[Work to complete] Report back every line in the data that includes the string "liturgii".

[Input records]
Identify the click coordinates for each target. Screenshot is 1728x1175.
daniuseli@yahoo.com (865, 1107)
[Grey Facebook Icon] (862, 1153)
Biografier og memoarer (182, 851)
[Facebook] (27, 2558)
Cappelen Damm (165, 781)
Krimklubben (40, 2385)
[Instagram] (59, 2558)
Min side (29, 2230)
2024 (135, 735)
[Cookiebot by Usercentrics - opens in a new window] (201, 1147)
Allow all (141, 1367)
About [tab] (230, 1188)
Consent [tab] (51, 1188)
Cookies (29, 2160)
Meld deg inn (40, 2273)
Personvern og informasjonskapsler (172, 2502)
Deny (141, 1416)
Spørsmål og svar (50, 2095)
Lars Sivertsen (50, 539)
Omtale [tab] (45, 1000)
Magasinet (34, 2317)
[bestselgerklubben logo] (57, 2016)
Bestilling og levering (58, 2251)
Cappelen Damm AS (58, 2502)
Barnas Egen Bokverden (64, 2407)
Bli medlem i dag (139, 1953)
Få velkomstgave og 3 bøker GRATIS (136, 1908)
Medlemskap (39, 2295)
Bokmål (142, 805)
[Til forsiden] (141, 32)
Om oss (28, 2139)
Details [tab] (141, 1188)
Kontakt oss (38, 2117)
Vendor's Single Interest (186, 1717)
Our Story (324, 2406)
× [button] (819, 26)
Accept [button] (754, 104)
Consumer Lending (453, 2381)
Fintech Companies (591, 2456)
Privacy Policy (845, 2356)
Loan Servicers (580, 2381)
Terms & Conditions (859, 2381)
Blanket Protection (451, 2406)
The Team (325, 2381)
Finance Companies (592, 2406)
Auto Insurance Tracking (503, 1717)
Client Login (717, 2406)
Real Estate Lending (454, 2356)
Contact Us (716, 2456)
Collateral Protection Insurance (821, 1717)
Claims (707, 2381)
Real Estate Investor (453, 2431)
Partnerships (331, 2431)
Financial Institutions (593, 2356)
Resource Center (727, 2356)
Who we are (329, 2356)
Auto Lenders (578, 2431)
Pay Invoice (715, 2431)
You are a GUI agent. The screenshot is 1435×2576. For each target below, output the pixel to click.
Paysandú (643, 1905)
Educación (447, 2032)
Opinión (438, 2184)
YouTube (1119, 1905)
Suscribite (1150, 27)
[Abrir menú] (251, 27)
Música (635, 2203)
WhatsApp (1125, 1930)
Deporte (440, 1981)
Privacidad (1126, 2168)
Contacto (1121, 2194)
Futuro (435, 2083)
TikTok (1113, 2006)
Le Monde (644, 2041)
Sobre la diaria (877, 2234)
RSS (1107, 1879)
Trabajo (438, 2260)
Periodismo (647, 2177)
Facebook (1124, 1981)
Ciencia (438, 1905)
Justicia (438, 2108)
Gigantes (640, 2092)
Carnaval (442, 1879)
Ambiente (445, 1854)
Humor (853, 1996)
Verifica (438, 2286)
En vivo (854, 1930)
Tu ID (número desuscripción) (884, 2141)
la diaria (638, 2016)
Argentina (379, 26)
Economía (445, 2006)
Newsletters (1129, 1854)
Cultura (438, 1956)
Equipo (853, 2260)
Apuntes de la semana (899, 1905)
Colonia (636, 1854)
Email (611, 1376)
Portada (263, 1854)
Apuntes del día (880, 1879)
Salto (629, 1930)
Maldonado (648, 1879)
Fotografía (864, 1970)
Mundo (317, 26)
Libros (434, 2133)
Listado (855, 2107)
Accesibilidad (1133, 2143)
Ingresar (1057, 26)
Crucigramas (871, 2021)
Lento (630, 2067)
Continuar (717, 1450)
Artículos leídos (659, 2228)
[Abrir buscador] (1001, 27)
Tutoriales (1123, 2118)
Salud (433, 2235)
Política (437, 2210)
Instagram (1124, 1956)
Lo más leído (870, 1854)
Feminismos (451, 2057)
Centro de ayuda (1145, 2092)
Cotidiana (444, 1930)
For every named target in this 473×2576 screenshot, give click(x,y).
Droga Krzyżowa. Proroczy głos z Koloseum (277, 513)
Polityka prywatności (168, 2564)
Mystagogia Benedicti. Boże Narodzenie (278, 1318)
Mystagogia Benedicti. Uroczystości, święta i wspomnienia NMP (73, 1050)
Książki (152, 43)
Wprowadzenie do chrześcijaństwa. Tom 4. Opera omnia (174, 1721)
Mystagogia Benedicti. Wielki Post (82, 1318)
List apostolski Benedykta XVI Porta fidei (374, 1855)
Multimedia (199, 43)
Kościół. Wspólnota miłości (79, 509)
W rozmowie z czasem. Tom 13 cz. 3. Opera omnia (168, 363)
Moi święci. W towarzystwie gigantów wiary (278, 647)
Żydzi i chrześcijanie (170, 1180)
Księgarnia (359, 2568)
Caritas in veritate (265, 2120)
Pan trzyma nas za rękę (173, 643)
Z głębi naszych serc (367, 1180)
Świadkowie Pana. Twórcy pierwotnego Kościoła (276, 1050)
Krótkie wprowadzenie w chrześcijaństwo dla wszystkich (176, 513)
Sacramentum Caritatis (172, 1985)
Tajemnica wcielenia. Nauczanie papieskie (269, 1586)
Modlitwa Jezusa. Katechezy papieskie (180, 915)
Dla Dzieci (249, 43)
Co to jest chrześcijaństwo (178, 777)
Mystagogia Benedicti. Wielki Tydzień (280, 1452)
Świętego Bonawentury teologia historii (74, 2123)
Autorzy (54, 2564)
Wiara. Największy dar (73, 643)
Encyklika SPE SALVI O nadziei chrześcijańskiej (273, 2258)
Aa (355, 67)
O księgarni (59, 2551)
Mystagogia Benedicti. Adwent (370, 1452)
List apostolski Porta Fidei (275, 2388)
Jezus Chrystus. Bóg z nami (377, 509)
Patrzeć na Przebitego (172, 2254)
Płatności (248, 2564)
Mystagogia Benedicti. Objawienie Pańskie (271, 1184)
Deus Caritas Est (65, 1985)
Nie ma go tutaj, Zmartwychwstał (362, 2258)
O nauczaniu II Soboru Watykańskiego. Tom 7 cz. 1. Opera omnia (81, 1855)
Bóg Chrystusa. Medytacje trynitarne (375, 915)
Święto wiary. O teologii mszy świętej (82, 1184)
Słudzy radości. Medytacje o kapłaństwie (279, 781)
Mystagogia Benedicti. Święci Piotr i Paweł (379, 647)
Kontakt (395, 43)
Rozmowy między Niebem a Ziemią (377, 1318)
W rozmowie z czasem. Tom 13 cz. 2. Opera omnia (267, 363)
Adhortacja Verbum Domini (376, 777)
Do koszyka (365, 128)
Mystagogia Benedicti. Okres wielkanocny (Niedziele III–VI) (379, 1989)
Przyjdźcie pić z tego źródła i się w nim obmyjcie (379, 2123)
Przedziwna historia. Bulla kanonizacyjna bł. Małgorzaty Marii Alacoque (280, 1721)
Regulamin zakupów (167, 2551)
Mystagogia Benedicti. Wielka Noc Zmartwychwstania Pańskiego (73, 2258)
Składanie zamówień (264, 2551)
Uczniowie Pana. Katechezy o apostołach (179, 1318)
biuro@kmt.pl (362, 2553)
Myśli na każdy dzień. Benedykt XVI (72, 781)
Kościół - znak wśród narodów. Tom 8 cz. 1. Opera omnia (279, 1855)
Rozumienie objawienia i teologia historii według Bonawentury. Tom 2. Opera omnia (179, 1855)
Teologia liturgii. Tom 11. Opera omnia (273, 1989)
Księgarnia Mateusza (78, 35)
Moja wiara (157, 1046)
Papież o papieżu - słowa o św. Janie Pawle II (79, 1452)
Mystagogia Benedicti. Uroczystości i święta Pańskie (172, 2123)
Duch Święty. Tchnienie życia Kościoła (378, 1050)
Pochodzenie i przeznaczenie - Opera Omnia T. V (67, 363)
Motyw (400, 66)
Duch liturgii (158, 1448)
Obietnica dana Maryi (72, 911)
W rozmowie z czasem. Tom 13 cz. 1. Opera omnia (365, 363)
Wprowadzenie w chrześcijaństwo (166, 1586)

[Solution]
Teologia liturgii. Tom 11. Opera omnia (273, 1989)
Duch liturgii (158, 1448)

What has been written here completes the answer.